## Work required
Set down exactly the lines below between the line holding "12315500 NL CE.pdf (662, 1237)" and the line holding "watch (882, 1108)", inclusive; no other line belongs in the answer.

(Collected data entries)

+ + + + + + +

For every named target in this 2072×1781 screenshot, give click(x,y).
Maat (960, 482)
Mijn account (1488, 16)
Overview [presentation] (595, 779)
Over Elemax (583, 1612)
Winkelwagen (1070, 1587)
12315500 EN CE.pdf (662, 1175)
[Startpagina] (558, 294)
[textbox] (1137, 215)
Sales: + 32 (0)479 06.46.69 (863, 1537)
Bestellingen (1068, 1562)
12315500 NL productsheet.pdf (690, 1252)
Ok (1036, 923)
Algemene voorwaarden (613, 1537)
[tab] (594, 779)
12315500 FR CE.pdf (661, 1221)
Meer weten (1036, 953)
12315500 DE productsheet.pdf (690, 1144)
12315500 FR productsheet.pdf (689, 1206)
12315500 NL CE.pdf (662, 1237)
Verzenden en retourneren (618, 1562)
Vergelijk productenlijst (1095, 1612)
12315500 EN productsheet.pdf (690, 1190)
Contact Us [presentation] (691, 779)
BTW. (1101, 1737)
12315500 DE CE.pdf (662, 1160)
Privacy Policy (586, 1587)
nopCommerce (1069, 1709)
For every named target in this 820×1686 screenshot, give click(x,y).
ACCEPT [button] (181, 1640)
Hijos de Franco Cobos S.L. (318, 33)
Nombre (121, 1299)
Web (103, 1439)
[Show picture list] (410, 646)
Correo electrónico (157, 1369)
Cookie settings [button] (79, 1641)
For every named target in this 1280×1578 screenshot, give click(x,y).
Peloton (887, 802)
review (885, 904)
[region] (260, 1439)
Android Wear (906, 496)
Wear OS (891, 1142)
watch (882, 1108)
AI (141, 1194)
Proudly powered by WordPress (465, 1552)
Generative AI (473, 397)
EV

+ + + + + + +

## Solution to this task
12315500 NL CE.pdf (662, 1237)
Verzenden en retourneren (618, 1562)
Vergelijk productenlijst (1095, 1612)
12315500 EN productsheet.pdf (690, 1190)
Contact Us [presentation] (691, 779)
BTW. (1101, 1737)
12315500 DE CE.pdf (662, 1160)
Privacy Policy (586, 1587)
nopCommerce (1069, 1709)
For every named target in this 820×1686 screenshot, give click(x,y).
ACCEPT [button] (181, 1640)
Hijos de Franco Cobos S.L. (318, 33)
Nombre (121, 1299)
Web (103, 1439)
[Show picture list] (410, 646)
Correo electrónico (157, 1369)
Cookie settings [button] (79, 1641)
For every named target in this 1280×1578 screenshot, give click(x,y).
Peloton (887, 802)
review (885, 904)
[region] (260, 1439)
Android Wear (906, 496)
Wear OS (891, 1142)
watch (882, 1108)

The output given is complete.